* _DIRECTIONS_: Find each line of the material below in which the word "screenshot" occurs, and return it.

* _SOURCE DATA_:
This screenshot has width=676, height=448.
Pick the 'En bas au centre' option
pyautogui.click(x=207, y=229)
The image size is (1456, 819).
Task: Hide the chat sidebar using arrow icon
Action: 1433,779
---
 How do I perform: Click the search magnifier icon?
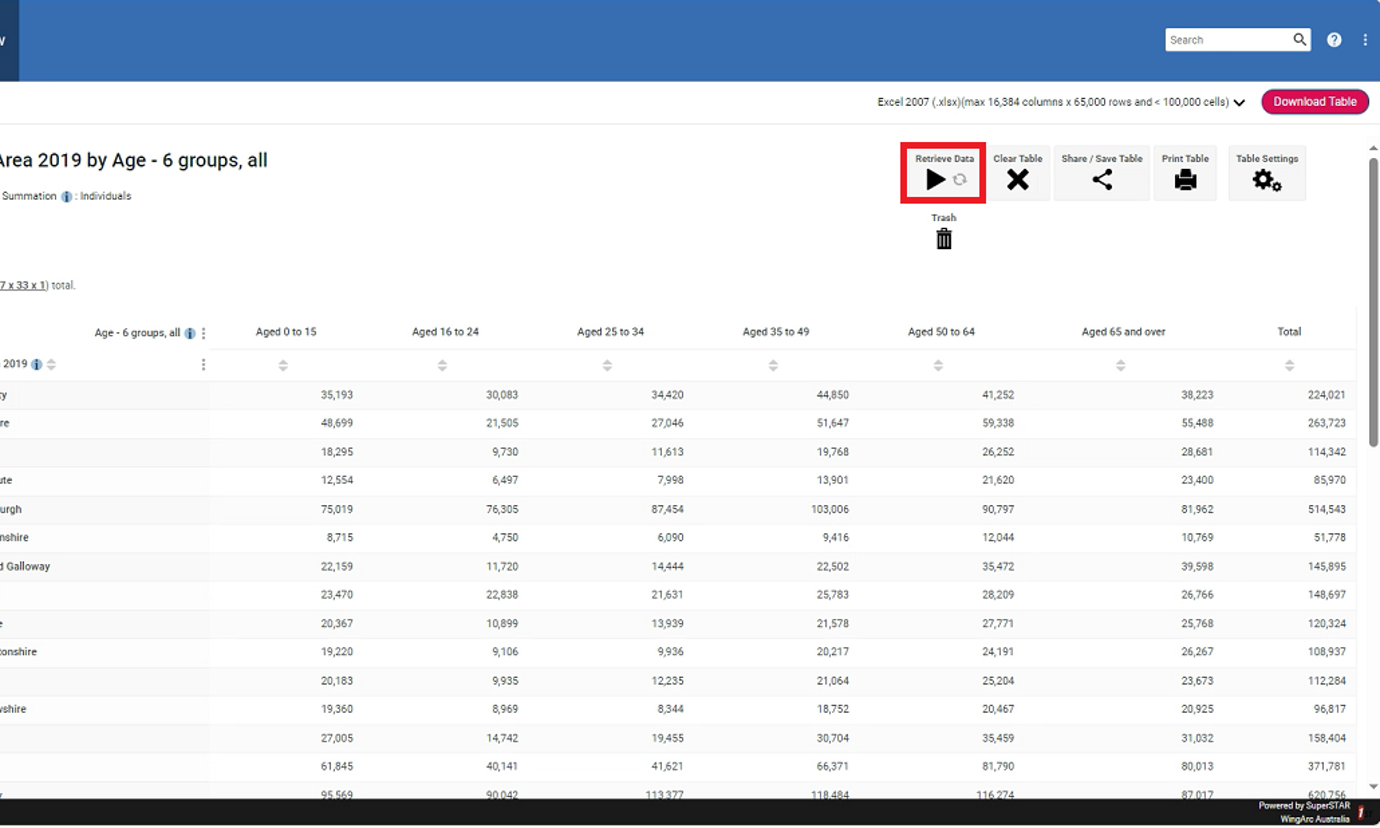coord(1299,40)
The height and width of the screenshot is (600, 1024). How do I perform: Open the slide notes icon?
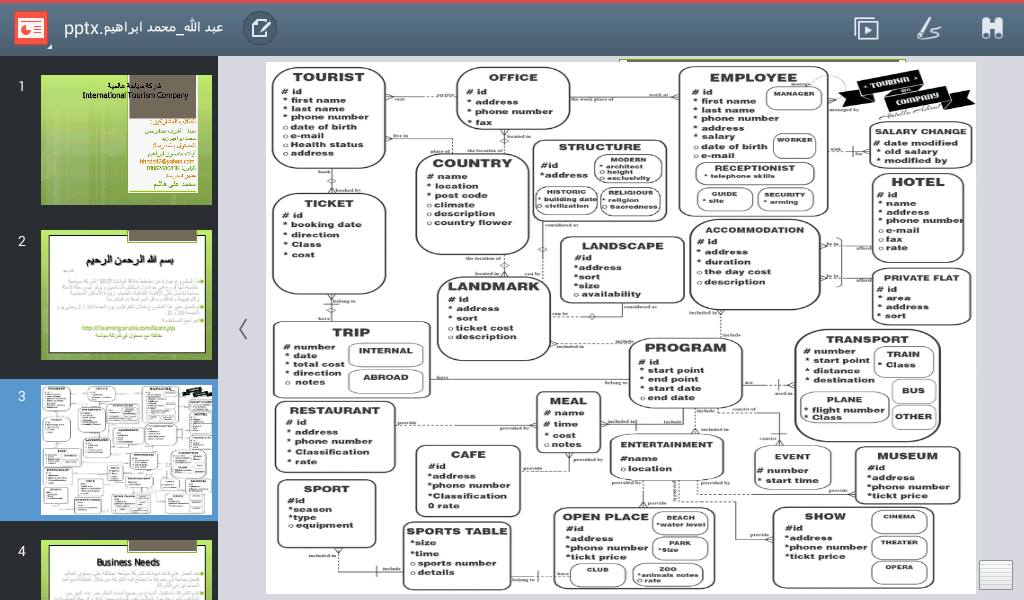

* _WRITTEN ANSWER_:
This screenshot has width=676, height=448.
The height and width of the screenshot is (600, 1024). How do I perform: Open the slide notes icon?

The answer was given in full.